>>>
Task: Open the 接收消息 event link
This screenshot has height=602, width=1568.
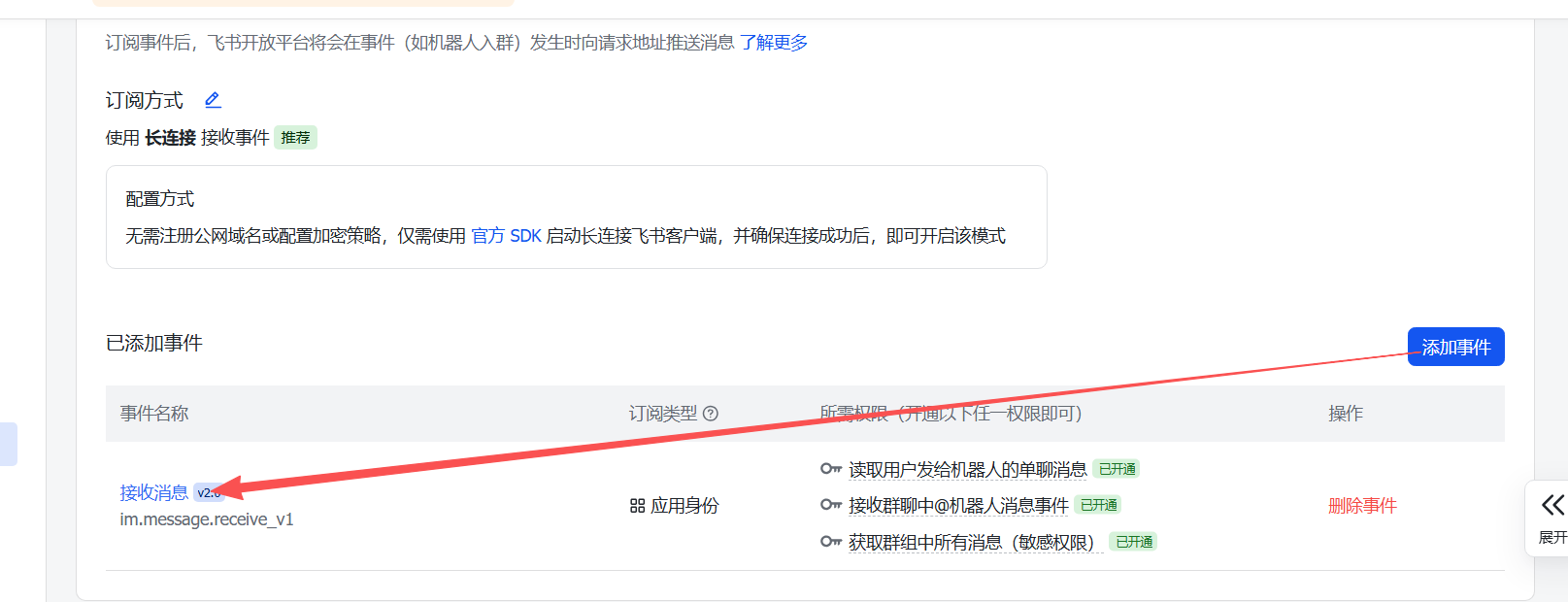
<<<
>>>
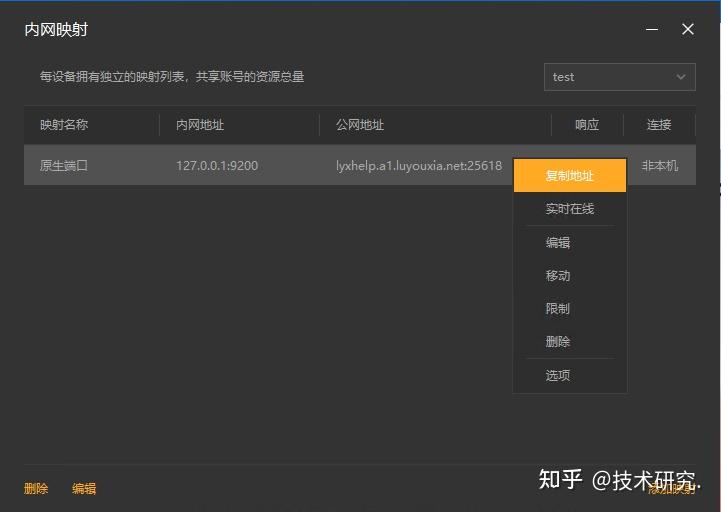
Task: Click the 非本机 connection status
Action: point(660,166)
<<<
>>>
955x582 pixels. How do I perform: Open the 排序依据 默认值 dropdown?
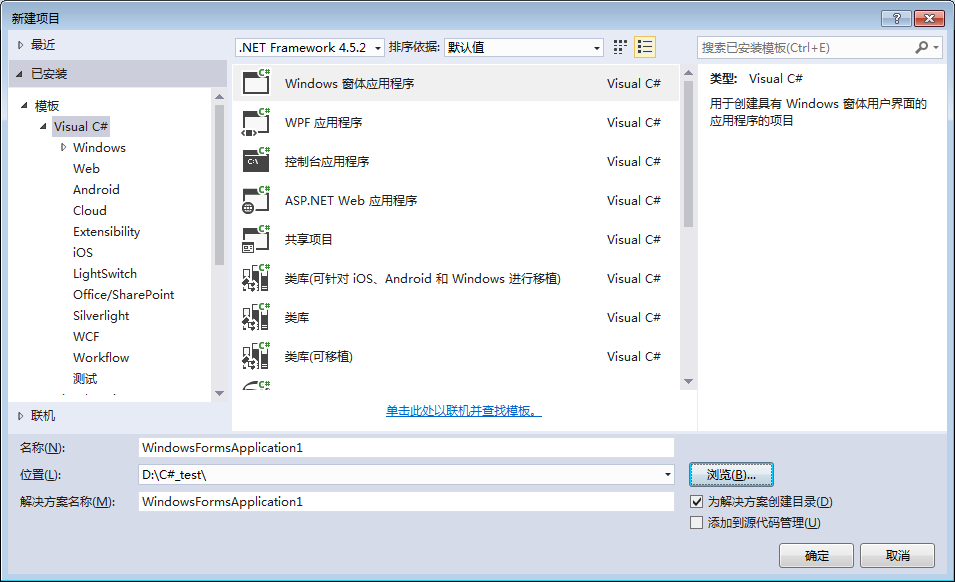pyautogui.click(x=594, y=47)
<<<
Look above for the line holding "Task: Open the 接收消息 event link" and the line holding "This screenshot has height=602, width=1568.". Retype both, and every line between them, word for word and nothing else.

Task: Open the 接收消息 event link
This screenshot has height=602, width=1568.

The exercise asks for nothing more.